Should You Take An Allergy Test Before Getting The COVID-19 Vaccine?

You might be feeling hesitant to get the COVID-19 vaccine if you have had allergic reactions before. There is a rare reaction of anaphylaxis, a potentially life-threatening allergic reaction that can happen after getting vaccinated. Fortunately, this severe allergic reaction has been rare, with 10 cases out of more than four million first doses of the Moderna vaccine, according to the Centers for Disease Control and Prevention (CDC) and the Vaccine Adverse Event Reporting System or VAERS. In nine out of the 10 cases, the onset of the anaphylactic shock started within 15 minutes of getting the shot. Those affected were treated with an intramuscular epinephrine injection or an epinephrine auto-injector.

Anaphylactic shock was just as rare in the Pfizer vaccine, with 21 incidents of the severe allergic reaction in nearly two million first dose shots, an average of about 11 per million. Again, they all happened within about 15 minutes of getting the first dose, according to a 2021 study published in the Journal of the American Medical Association or JAMA.

There haven't been any reported anaphylaxis cases with the Johnson & Johnson vaccine, but that could be because they are a little later to the game than Pfizer and Moderna. And the good news? There have been no deaths related to anaphylactic shock with the COVID-19 vaccinations.

What's being done for the rare cases of anaphylaxis?

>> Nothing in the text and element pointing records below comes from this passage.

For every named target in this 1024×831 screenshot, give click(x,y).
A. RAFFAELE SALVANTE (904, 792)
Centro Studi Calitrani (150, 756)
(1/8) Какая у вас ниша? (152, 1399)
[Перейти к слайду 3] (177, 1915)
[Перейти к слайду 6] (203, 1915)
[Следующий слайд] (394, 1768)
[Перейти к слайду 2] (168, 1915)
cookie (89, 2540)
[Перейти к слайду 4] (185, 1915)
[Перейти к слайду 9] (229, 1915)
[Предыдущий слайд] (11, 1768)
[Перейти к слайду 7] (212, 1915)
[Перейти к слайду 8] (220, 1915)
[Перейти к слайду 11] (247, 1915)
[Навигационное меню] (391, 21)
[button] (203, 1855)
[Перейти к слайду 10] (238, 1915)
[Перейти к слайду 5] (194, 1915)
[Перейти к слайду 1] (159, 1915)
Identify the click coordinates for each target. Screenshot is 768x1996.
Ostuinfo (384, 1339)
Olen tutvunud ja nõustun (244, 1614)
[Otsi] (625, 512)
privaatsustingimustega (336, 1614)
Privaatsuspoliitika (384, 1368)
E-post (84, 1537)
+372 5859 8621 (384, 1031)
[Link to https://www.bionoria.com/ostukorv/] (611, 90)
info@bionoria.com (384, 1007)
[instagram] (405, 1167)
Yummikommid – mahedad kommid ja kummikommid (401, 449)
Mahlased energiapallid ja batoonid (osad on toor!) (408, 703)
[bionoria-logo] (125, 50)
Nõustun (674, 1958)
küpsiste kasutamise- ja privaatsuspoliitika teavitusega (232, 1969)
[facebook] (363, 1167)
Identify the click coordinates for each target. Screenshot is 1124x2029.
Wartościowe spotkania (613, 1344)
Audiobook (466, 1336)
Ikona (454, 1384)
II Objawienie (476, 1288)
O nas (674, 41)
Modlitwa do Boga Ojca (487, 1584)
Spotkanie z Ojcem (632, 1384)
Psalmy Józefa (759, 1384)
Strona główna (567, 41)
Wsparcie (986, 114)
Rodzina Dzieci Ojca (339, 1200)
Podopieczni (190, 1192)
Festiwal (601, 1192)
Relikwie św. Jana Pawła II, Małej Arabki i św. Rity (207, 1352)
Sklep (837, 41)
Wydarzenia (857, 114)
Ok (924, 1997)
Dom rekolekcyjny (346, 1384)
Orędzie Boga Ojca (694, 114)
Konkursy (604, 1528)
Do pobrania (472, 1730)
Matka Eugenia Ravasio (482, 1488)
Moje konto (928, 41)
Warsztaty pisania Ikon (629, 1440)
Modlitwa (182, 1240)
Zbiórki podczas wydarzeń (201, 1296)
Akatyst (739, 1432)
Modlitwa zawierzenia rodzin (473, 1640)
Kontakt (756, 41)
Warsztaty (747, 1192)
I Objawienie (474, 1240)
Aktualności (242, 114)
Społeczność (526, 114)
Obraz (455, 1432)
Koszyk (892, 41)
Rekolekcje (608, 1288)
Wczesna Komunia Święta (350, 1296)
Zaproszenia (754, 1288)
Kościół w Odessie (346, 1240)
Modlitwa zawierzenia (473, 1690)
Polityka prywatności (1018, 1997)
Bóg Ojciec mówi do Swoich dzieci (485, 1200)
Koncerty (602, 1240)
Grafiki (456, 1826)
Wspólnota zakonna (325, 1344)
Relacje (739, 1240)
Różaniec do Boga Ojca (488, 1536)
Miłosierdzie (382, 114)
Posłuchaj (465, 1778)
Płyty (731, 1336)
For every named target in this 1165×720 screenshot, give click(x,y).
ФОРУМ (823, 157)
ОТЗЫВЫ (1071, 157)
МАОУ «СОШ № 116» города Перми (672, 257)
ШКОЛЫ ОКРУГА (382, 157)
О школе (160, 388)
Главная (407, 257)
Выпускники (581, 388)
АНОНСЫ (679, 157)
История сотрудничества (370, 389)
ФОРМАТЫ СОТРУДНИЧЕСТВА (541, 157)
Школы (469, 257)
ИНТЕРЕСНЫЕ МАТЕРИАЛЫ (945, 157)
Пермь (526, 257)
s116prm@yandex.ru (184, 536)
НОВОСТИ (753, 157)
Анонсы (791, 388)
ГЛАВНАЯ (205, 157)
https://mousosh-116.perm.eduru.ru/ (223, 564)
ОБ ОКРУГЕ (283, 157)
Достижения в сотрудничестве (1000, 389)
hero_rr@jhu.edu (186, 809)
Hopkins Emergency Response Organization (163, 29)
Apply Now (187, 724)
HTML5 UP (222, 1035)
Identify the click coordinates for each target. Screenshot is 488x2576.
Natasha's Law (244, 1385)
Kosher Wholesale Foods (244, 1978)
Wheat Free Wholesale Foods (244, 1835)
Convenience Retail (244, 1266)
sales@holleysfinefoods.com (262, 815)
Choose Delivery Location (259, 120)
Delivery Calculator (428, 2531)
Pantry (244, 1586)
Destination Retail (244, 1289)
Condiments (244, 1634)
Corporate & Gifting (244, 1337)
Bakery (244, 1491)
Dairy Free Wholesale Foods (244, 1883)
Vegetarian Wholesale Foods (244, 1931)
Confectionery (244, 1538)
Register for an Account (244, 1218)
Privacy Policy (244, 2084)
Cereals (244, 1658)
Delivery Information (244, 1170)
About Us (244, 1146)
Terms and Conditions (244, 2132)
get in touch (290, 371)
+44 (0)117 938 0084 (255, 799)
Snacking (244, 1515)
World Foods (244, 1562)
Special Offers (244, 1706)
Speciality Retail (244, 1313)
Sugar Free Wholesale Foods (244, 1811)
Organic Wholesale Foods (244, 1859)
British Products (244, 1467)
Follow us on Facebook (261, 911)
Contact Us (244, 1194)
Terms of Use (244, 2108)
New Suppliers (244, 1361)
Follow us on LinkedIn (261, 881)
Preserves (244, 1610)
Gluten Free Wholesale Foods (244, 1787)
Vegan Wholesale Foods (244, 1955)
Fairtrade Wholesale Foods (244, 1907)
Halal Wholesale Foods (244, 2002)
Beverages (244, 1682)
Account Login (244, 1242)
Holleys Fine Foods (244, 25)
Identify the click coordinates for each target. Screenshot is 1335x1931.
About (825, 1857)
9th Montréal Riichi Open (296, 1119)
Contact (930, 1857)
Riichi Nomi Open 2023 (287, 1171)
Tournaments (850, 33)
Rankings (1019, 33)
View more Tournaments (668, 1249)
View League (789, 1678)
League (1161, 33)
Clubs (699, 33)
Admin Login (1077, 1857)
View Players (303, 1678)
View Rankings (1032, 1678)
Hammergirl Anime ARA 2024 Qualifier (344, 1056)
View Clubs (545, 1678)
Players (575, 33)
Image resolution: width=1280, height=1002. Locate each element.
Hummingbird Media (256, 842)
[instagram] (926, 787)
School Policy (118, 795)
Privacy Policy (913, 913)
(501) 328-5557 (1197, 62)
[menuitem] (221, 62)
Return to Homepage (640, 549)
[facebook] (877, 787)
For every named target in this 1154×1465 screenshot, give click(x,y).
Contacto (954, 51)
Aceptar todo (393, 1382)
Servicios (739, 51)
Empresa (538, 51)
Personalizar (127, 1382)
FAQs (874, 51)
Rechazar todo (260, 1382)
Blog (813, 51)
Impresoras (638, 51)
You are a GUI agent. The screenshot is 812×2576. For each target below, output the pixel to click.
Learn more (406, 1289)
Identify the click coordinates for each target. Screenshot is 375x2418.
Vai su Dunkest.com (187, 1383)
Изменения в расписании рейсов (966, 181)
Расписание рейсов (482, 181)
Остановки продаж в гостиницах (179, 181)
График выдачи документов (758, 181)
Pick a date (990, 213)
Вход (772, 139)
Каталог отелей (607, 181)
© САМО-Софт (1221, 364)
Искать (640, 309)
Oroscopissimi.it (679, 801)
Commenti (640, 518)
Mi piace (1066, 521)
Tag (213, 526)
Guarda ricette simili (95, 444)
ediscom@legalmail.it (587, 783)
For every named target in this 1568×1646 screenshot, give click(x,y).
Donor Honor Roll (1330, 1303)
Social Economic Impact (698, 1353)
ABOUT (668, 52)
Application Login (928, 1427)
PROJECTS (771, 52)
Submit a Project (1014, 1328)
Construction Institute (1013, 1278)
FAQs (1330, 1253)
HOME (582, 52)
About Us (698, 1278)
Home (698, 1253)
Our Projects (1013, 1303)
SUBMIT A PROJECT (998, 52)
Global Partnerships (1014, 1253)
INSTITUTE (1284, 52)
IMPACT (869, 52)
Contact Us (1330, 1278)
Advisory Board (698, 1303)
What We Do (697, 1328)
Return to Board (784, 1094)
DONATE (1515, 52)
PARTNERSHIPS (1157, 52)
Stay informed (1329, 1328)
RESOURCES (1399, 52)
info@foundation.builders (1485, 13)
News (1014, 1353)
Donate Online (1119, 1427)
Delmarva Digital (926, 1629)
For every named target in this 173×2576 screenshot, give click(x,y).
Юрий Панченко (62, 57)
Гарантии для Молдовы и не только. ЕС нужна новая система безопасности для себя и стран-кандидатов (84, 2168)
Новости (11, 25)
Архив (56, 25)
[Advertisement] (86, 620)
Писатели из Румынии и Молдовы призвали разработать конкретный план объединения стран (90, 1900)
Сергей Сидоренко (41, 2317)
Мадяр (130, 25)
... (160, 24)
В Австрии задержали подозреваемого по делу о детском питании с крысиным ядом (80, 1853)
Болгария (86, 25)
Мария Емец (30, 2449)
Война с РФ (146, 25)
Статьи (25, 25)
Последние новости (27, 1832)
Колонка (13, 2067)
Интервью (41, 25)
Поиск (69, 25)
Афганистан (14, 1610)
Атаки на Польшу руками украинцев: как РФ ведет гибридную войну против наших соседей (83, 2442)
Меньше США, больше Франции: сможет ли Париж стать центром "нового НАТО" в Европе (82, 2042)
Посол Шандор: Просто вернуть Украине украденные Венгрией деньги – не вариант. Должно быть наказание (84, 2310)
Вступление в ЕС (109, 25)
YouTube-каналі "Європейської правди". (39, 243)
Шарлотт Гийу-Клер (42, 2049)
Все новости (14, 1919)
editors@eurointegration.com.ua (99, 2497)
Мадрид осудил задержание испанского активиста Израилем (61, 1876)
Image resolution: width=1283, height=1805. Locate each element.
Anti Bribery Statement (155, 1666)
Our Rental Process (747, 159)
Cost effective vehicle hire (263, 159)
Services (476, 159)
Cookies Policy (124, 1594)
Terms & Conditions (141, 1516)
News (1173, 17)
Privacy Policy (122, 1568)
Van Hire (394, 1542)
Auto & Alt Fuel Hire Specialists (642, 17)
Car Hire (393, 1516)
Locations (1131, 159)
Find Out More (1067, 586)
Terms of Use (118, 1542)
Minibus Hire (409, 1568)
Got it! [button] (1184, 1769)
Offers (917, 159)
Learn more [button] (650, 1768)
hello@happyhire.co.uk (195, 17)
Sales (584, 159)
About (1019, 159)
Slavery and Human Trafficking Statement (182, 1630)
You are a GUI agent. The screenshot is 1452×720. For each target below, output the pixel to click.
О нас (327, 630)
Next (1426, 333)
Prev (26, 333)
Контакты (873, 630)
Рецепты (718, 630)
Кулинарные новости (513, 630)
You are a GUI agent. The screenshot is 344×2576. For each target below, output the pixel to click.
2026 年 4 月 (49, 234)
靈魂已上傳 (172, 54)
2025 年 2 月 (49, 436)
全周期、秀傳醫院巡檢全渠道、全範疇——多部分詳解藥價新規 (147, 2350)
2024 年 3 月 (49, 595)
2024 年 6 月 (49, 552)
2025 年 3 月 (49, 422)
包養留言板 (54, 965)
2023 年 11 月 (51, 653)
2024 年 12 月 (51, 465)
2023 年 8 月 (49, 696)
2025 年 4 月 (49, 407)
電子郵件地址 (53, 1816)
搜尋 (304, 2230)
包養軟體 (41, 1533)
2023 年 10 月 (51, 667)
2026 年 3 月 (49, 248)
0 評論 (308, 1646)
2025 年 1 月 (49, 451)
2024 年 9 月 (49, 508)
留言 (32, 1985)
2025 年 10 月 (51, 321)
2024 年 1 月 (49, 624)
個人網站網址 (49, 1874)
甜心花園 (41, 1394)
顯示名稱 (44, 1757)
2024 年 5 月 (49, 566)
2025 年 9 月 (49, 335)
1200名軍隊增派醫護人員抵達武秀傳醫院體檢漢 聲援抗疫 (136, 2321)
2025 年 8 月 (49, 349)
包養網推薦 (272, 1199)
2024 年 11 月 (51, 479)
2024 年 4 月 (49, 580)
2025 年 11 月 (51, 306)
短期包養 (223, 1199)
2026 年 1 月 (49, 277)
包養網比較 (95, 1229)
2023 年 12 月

The CDC guidelines for any place giving COVID-19 vaccines is to be prepared for these rare cases of severe allergic reaction. Patients getting the shot need to wait at the location for at least 15 minutes after receiving the dose, so providers can watch for symptoms of anaphylactic shock — hives, flushing, paleness, trouble breathing, wheezing, dizziness, fainting, nausea, diarrhea, vomiting, a rapid but weak pulse, and low blood pressure (via the Mayo Clinic). The CDC states that if anyone has these symptoms after receiving the vaccine, they should be immediately given an intramuscular epinephrine injection.

If you have had severe allergic reactions in the past, you will need to be careful. Bring your epinephrine auto-injector with you and pay attention to any symptoms after getting your first dose. If you experience anaphylactic shock after your first dose, the CDC recommends not getting the second dose, but always speak with your doctor about what's right for you. 

Which vaccine you should get if you are allergic to an ingredient?

The CDC also recommends not getting the vaccine if you have had a severe allergic reaction to any of the ingredients, especially polyethylene glycol (PEG) or polysorbate. PEG is in the Pfizer and Moderna vaccines, and polysorbate is in the Johnson & Johnson vaccine. If you're allergic to PEG, ask your healthcare professional if you can get the Johnson & Johnson vaccine and if you're allergic to polysorbate, ask your healthcare professional if you can get the Pfizer or Moderna vaccine (via the CDC).

While an allergy test isn't necessary at this time, you should ask your healthcare professional about getting the COVID-19 vaccine if you've had allergic reactions to vaccines in the past. You and your doctor can discuss your risks and benefits and help you determine if you should get the vaccine.